> [SELECTED EXTRACT]:
---------------
His group is working to understand the full value to be gained from the data gleaned from tissue biopsies and the unprecedented opportunity to use computational machine learning tools on the digitized slides. “This will not just identify presence or absence of disease,” he said, “but mine data for digital interrogation of data from perspective of mining digital biomarkers to identify features that can tell us about the risk of progression of disease, aggressiveness of disease, and how likely patients are going to respond to chemotherapy or immunotherapy.”

To illustrate this potential, he highlighted a series of studies from his group where AI and machine learning had been shown to suggest which patients would benefit most from which treatment. These included one focusing on disorder of collage fiber associated with risk of recurrence in Estrogen Receptor Positive (ER+) breast cancers in ECOG-ACRIN E2197 & TCGA. “This goes to show the value of these diagnostic tools to aid the clinician in figuring what the outcome is and how to treat these patients,” he said. “This is also true in early-stage disease.”
---------------
> [WHAT YOU HAVE TO DO]:
Can you proceed with the passage on machine learning applied to digitized biopsy slides, picking up after its last sentence? The rows aren't needed for anything here.

> [GIVEN RECORDS]:
---------------
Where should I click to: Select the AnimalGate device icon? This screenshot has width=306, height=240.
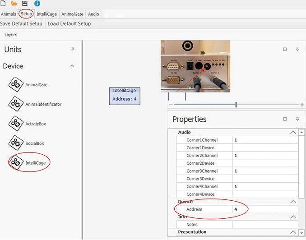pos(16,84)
---------------
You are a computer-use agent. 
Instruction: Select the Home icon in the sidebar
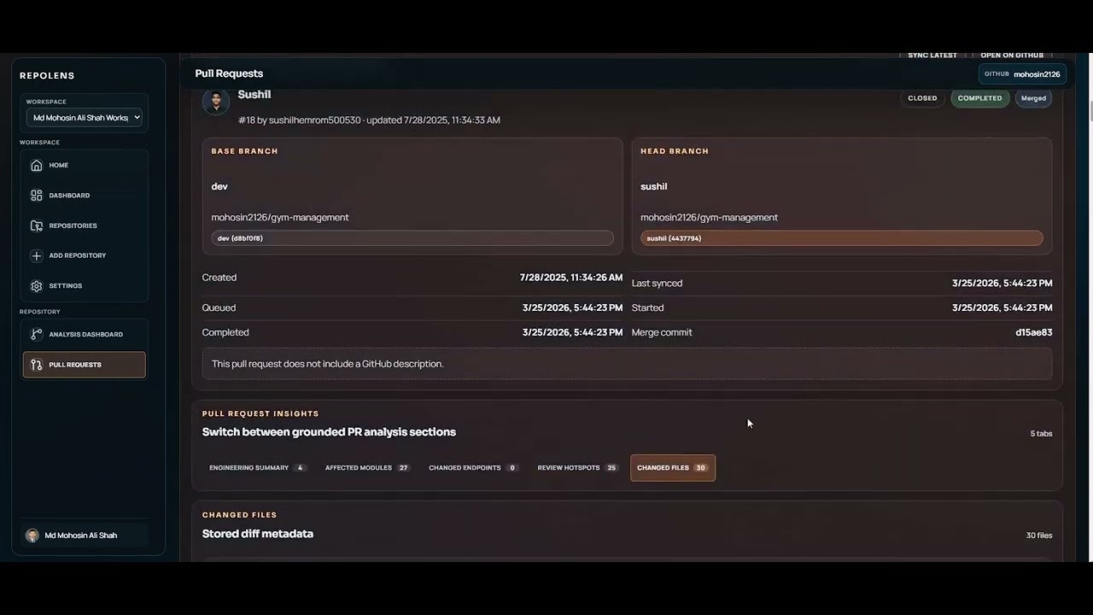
---------------
> [EXERCISE RESULT]:
Computational analysis with routine imaging could help address questions in precision medicine, specifically prognosis and predicting response to therapy

Anant Madabhushi

In other examples, he outlined how a combination of computer extracted features of nuclear morphology, tubular formation and mitotic count predict disease free survival in ER+ breast cancer, and also how computer extracted images of nuclear shape, orientation disorder and texture from whole slide imaging are associated with disease free survival in ductal carcinoma in situ. He further detailed possibility of using similar approaches predicting post-surgical recurrence in prostate cancer, lung cancer, ovarian cancer, endometrial and cervical cancer.

In conclusion, Professor Madabhushi said: “Computational analysis with routine imaging could help address questions in precision medicine, specifically prognosis and predicting response to therapy.” The relatively low-cost aspect of computational diagnostic tools could also have global benefits, especially in low- and middle-income countries. “Also,” he added, “the importance of establishing the connection to the molecular underpinning of the features, moving away from an abstract representation, is going to be a really important driver for clinical adoption and clinical utility.”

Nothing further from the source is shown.